- [Parts of the exercise]:
a) Answer these from the Body Landscapes passage, one answer a line, marked the same way:
(i) What is "Body Landscapes" described as a reaction against?
(ii) Where are the models buffed further after they are photographed?
(iii) What did the random people reveal to the camera?
b) Please print, word for word, the part of the Body Landscapes passage from "You are going" to "ugly or otherwise.".

[Begin Passage shown]

I would love to have implants. You see, these do not even fit in one hand. When I have the money, I am going to get some. I heard you can do it with your own fat these days, but I don’t have enough fat. Like, how bad is that? I wish I could take someone else’s. July 2005

“Body Landscapes" is a reaction against the excessive use of air brushed images by the media. We have grown accustomed to a two dimensional stage where not a hair is out of place. For many this translates into a warped view of the real, three-dimensional world and how we are supposed to look.

The fashion industry seeks body types so atypical to the average human form that they are almost a freak of nature. Model scouts are sent forth to the four corners of the world to track these rare creatures down. Once found, they are groomed and polished to perfection, photographed, and then buffed further in Photoshop.

With their abnormally long legs, tiny waists and symmetrical faces sitting upon giraffe-like necks, not many of us can ever hope to look like them. Yet these enhanced images are splashed across every media outlet, proclaiming an impossible ideal to strive for. In many people this can cause a deep-seated unease,or even depression. It is from this realization that my project has been conceived.

You are going to do a body exhibition? Can I be in it? I have horrible bat wings and fat on my upper back. Isn’t there a name for this? There should be. Lets see…how about back tires? That is really funny. October 2005

Just as looking at images of perfection is depressing, I decided that looking at humanity as it really is - warts, scars, cellulite and all – could be paradoxically uplifting. I have asked random people to confront their deepest insecurities by revealing to the camera the parts of themselves they struggle to like. No judgement was made as to whether they were ugly or otherwise.

[End Passage shown]
[Begin Source excerpt]

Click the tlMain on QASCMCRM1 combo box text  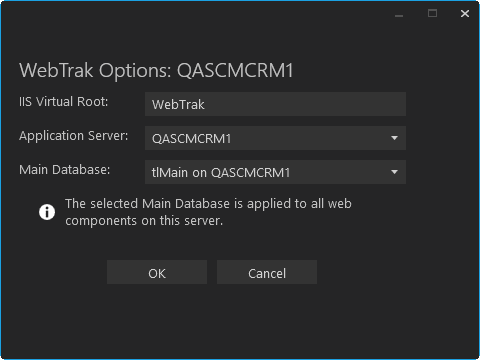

[End Source excerpt]

- [Solved tasks]:
a)
(i) The excessive use of air brushed images by the media.
(ii) In Photoshop.
(iii) The parts of themselves they struggle to like.

b)
You are going to do a body exhibition? Can I be in it? I have horrible bat wings and fat on my upper back. Isn’t there a name for this? There should be. Lets see…how about back tires? That is really funny. October 2005

Just as looking at images of perfection is depressing, I decided that looking at humanity as it really is - warts, scars, cellulite and all – could be paradoxically uplifting. I have asked random people to confront their deepest insecurities by revealing to the camera the parts of themselves they struggle to like. No judgement was made as to whether they were ugly or otherwise.